Biographie
Trench Town, ce quartier de Kingston dont le nom seul évoque autant la misère que la gloire, a vu naître bien des destins singuliers. Celui de Torch s'inscrit dans cette lignée d'artistes forgés par la rudesse des rues jamaïcaines, mais qui ont choisi la mélodie plutôt que la violence comme arme de survie.
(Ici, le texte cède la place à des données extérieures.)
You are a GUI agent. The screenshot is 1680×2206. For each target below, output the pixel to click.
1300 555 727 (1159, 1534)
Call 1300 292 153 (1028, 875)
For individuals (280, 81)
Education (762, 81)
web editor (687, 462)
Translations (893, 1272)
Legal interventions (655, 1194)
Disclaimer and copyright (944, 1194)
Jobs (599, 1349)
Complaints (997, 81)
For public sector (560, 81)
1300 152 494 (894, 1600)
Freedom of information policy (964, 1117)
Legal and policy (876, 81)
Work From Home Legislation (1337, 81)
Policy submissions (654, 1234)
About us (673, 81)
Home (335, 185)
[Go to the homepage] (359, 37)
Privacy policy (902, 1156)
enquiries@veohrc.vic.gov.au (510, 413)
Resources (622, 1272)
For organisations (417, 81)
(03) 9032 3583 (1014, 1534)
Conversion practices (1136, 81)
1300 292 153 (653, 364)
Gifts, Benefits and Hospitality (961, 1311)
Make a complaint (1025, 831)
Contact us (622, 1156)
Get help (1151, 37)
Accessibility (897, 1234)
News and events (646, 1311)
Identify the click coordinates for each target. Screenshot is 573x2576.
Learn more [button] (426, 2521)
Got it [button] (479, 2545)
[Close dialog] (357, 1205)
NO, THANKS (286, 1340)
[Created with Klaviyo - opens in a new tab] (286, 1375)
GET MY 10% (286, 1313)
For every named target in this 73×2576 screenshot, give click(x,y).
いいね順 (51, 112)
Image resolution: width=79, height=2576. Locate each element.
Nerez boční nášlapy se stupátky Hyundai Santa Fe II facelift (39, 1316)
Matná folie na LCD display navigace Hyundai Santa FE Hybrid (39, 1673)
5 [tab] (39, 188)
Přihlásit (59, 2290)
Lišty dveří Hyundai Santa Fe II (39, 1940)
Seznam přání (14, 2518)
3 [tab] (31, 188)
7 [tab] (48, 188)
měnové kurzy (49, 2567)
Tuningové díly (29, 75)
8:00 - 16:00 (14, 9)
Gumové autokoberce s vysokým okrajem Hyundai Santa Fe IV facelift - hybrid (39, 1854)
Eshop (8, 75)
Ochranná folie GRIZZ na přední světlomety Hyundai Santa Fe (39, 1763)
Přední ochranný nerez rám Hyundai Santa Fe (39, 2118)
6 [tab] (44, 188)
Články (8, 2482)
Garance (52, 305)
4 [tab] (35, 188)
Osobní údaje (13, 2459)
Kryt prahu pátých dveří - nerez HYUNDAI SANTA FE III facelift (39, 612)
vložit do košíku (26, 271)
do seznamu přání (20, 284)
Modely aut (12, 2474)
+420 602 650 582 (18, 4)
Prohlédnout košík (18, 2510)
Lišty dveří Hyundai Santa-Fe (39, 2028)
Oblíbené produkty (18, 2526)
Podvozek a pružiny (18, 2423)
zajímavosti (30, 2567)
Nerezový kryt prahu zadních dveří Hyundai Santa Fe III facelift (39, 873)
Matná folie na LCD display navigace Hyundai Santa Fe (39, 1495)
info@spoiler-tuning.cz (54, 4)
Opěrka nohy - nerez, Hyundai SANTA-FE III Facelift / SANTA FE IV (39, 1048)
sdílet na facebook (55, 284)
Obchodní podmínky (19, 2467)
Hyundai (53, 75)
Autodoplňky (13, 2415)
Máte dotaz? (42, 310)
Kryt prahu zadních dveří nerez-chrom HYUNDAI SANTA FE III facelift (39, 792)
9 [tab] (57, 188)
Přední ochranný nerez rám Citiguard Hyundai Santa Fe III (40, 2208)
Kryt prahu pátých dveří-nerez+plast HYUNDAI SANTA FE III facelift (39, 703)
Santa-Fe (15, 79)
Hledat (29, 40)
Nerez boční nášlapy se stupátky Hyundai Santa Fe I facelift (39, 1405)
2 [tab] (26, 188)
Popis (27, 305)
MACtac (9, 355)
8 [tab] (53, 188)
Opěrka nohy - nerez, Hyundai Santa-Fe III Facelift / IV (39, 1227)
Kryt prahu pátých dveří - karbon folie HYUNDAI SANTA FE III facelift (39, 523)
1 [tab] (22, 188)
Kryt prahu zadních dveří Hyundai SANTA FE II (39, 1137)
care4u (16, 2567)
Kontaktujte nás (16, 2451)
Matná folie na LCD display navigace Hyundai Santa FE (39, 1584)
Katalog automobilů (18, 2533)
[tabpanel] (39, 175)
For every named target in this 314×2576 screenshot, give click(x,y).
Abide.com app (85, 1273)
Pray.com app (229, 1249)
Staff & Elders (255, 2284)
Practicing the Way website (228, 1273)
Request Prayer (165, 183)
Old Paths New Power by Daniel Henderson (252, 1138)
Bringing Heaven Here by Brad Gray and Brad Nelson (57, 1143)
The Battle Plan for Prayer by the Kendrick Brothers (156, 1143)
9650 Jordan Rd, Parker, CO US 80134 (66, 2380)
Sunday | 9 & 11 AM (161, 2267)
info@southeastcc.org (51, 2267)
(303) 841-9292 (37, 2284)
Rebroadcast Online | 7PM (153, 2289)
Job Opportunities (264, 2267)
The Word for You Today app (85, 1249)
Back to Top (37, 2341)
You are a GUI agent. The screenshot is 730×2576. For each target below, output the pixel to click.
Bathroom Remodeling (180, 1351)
Contrairement à beaucoup de ses contemporains, le jeune homme a d'abord misé sur les livres. Pendant que d'autres cédaient aux sirènes des corners, lui intégrait la chorale de son école, puis rejoignait le Little People and Teen Players Club, ces structures communautaires qui ont sauvé tant de gamins des ghettos. La musique était déjà là, tapie dans l'ombre, attendant son heure.
Elle a frappé en 1997, quand il décroche un poste d'ingénieur du son aux Black Roots Studio. Un compromis malin : gagner sa vie tout en baignant dans les sessions d'enregistrement, en apprenant les secrets du mixage et de la production. Six années d'apprentissage dans l'ombre des consoles avant que le destin ne s'accélère.
Septembre 2003 marque le tournant. Sous le nom de Honey Cone, l'artiste en devenir rencontre Donovan Germain, patron du mythique Penthouse Recording Studio. À la même époque, Tony Rebel, figure tutélaire du reggae conscious, le rebaptise Torch. Une torche, donc. Celle qui éclaire les consciences ou qui met le feu aux dance halls ? Sans doute les deux. Les singles s'enchaînent rapidement : "Quality Time", "So Let It Be", puis "Fire Burning", qui devient le morceau d'ouverture des sets de Fire Links.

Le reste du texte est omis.